Text.
━━━━━━
This issue may be also true for the unusual observation of an up to 10-fold increase of peripheral CD4/CD8 double positive T cells, which are considered as immature T cells and are normally found only in small quantities in the peripheral blood. Assessment of T cell surface markers seems a useful tool to discriminate between this case and sarcoidosis, because sarcoidosis shows an enlarged CD4+ T cell subset, increasing the CD4/CD8 T cell ratio from 4:1 up to 10:1. In contrast, the CD4+ T cells subset was not enlarged in this patient; there was even a slight shift in favour of CD8+ T cells (CD4/CD8 ratio 1.5:1), making the diagnosis of sarcoidosis unlikely. This seems important because the histological features of sarcoidosis are similar to the one found in TA or GCA and a concurrence of sarcoidosis and TA-like aortitis has been reported.24,25
In conclusion, we have presented a case of granulomatous large vessel vasculitis which leads to serious classification problems. Although this case fulfils the ACR criteria for GCA, it is in many senses atypical of GCA and shares common features with TA. TA has been described as the great imitator, because of its protean clinical manifestations.26 This case mirrors these findings very nicely, because it appears to combine an advanced stenotic stage of TA in the pulmonary circulation with a prestenotic stage in the systemic circulation. New imaging techniques and the systematic assessment of changes of the cellular immune system, such as T cell cytokine production, may help to classify other complicated cases of large vessel vasculitis and thus may contribute to an earlier diagnosis and effective treatment.
Web-only Figures W1 and W2
Figure W1 Positron emission tomography (fluorodeoxyglucose-PET). PET scans were performed before the start of immunosuppressive treatment. Both axial (a) and coronal sections (b) show an accumulation of tracer in the aortic wall as well as in the pulmonary artery.
Figure W2 Production of tumour necrosis factor alpha (TNF-alpha). FACS analysis of permeabilised peripheral blood mononuclear cells shows the intracellular TNF-alpha production. In normal subjects the number of TNF-alpha producing T cells is low, both in the CD4+ and in the CD8+ T cell subsets, whereas it returns to normal after immunosuppressive treatment.
━━━━━━
Material shown.

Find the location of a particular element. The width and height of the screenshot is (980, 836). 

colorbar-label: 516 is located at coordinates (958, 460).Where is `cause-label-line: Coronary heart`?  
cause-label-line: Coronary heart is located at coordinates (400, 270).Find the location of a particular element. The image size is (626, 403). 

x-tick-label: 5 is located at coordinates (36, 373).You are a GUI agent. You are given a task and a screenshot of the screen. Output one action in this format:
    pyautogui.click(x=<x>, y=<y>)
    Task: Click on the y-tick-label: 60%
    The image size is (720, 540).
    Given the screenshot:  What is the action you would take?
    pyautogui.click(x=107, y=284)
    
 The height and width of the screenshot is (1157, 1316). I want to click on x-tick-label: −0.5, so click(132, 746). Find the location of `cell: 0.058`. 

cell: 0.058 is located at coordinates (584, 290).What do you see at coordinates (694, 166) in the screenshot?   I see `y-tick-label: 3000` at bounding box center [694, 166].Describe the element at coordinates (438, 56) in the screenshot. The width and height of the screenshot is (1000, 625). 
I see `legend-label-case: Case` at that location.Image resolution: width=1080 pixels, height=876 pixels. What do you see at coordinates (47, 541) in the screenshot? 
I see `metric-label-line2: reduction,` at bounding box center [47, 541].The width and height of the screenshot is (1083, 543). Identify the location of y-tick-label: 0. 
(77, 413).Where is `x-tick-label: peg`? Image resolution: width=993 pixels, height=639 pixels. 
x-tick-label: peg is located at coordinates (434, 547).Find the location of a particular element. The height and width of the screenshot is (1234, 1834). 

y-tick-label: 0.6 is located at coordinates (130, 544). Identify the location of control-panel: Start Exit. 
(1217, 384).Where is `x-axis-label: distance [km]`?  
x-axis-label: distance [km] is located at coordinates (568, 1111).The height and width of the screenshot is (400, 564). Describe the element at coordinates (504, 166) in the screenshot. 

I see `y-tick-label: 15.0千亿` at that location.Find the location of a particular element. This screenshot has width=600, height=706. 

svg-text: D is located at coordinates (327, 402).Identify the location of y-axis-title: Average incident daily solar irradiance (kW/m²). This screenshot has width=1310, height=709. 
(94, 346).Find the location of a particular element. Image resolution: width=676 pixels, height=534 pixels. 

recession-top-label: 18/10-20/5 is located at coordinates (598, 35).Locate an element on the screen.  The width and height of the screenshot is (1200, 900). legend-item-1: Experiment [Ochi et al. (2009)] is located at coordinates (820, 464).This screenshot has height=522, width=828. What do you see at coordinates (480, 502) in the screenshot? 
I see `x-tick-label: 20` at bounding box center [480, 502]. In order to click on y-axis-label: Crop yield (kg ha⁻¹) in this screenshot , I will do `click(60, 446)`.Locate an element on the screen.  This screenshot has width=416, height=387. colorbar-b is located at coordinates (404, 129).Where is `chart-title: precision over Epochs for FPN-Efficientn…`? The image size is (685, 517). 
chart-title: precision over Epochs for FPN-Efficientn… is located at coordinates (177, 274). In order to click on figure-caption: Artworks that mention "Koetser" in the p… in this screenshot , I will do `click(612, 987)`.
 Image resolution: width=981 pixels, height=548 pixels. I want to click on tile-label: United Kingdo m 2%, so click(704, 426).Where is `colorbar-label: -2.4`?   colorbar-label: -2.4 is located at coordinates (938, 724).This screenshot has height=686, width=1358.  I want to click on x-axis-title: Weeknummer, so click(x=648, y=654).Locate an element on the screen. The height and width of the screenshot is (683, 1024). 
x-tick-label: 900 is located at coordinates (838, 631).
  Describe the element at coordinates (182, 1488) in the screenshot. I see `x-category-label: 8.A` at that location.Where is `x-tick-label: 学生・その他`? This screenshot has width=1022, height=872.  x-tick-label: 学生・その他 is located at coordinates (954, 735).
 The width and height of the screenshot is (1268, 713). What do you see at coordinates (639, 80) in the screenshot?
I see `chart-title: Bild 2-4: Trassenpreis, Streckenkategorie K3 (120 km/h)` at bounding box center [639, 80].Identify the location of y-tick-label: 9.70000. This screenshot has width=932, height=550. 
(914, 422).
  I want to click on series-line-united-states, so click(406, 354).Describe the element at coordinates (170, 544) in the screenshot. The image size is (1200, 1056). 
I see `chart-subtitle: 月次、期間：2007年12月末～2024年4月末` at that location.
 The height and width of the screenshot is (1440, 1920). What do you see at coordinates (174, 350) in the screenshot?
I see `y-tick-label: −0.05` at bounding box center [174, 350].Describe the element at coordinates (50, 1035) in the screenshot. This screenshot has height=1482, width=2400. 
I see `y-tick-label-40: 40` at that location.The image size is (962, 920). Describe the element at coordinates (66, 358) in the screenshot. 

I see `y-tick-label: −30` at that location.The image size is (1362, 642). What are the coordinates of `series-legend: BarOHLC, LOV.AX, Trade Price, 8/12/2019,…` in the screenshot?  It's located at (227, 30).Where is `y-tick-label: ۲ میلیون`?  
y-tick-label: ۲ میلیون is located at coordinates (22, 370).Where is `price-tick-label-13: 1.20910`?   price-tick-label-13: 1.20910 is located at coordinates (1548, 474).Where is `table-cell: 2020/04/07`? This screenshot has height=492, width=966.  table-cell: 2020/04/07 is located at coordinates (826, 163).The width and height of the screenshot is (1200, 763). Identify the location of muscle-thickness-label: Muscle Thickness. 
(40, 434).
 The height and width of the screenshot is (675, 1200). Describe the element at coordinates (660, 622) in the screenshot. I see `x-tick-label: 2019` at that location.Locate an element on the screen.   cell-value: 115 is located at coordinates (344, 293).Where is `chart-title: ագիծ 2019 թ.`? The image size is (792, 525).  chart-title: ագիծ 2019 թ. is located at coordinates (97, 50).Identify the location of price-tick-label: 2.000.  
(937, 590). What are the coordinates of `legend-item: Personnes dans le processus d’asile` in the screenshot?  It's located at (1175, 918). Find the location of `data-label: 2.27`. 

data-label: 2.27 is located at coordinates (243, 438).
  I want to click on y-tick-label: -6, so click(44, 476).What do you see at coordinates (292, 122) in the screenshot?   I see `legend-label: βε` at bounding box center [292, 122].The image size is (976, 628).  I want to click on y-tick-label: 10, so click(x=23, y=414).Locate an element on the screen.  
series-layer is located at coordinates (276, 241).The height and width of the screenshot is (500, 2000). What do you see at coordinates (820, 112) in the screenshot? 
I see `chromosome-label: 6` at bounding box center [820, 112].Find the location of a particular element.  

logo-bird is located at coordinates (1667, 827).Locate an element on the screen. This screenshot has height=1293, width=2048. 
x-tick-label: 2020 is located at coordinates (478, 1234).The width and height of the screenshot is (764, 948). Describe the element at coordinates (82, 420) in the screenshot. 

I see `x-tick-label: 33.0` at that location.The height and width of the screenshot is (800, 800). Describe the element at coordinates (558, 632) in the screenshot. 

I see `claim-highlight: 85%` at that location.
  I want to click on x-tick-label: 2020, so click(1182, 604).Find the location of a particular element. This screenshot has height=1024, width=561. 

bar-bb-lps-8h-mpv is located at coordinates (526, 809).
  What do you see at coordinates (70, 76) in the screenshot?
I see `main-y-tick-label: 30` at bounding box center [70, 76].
━━━━━━
Requirement. Reproduce the vasculitis text verbatim from "Figure W2 Production" up to and including "after immunosuppressive treatment.". The data stand apart from the text on large vessel vasculitis.

Solution to this problem.
Figure W2 Production of tumour necrosis factor alpha (TNF-alpha). FACS analysis of permeabilised peripheral blood mononuclear cells shows the intracellular TNF-alpha production. In normal subjects the number of TNF-alpha producing T cells is low, both in the CD4+ and in the CD8+ T cell subsets, whereas it returns to normal after immunosuppressive treatment.